2003-06-27 - 12:55 p.m.
I have never before felt such a strong sense of my own mortality. I constantly worry that my heart will just stop, like my mother's and my aunt's. As long as I am fat, I think I will be thinking that I am going to die at any second. I pray fervently, practically BEGGING God to allow me to live. It is terrifying.
When I was 12 and 13, I used to tell everyone that I was going to commit suicide the day before I turned 30. I thought that 30 was just ancient, and did not want to ever be that old. Now, I am scared that I will not make it to my next birthday. Not a good feeling at all. I don't want to die. I have so much I need to accomplish before I leave this earth.
THat is why it is so important for me to lose this weight. I know that when I am on program and start losing a good amount of weight, I feel so much better. I stop constantly feeling for my pulse. I am no longer afraid to walk or go up the stairs for fear I will have a heart attack.

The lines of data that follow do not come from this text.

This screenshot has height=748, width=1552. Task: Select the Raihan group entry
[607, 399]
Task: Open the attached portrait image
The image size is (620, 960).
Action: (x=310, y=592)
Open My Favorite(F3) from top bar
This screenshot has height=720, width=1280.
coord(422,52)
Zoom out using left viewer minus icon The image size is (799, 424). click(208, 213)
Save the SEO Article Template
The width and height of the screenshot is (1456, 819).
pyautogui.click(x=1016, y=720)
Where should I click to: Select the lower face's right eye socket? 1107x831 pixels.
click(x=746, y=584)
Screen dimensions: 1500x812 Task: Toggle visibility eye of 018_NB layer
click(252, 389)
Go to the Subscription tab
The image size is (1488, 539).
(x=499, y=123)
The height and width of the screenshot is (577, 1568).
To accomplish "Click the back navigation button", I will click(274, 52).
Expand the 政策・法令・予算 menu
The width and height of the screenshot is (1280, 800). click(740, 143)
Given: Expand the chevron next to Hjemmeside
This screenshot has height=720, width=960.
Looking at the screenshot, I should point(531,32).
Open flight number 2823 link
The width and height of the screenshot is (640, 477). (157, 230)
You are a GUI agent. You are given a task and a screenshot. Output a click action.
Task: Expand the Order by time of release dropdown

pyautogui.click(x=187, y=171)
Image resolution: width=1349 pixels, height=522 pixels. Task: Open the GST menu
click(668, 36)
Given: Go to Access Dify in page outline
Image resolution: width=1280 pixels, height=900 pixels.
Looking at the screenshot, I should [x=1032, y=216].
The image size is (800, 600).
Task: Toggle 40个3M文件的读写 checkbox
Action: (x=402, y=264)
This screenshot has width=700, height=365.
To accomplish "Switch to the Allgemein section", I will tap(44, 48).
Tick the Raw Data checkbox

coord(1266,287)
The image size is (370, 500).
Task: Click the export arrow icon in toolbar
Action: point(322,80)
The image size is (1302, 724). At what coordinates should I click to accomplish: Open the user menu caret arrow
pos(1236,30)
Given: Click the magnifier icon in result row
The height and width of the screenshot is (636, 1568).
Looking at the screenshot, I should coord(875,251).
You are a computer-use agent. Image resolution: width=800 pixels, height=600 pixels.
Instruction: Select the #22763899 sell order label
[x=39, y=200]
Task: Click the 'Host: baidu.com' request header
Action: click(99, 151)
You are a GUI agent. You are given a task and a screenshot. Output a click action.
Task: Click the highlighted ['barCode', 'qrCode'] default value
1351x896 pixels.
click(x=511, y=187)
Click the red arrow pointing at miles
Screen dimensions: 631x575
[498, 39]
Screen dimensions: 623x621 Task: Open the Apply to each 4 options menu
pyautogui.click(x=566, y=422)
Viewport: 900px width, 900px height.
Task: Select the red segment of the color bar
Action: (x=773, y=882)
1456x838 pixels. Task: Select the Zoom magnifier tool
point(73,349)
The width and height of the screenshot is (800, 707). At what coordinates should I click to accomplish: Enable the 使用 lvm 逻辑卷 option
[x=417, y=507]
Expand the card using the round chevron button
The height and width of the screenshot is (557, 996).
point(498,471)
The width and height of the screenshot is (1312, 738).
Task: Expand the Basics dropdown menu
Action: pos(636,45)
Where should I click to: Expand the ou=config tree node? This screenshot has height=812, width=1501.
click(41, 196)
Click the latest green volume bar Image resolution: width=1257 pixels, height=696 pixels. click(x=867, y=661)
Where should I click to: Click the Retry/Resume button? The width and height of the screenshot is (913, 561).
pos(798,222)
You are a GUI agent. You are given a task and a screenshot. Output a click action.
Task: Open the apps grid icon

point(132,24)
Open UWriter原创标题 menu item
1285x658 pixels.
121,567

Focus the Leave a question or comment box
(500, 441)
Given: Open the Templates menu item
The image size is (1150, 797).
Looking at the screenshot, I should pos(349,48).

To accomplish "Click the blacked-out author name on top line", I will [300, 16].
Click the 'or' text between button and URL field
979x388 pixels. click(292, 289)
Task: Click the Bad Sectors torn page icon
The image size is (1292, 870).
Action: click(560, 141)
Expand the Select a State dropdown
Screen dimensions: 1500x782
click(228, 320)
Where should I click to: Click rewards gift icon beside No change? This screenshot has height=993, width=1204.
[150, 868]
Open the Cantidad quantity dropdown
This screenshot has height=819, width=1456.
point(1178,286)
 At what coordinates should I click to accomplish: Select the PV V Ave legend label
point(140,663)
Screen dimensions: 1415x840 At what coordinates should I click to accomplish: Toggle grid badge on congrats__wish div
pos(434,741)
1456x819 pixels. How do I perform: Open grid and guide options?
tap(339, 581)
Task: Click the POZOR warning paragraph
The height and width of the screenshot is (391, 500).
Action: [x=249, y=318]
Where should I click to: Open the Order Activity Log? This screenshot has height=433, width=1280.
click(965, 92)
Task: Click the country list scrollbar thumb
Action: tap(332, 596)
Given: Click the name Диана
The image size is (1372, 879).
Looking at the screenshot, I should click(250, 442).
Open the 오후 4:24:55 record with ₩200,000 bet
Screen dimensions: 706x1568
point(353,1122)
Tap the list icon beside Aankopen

I have also decided to quit smoking weed. Everytime I smoke, I start to get symptoms of anxiety, so there is a simple solution: STOP! I am just worried about how this will affect my relationship with BPC, as he is the one I usually smoke with. But he is encouraging me to stop as well, so it should be fine. And there is the added benefit of saving money.
Well, I have to go. I am at work right now and I need to start my shift. Have a nice day!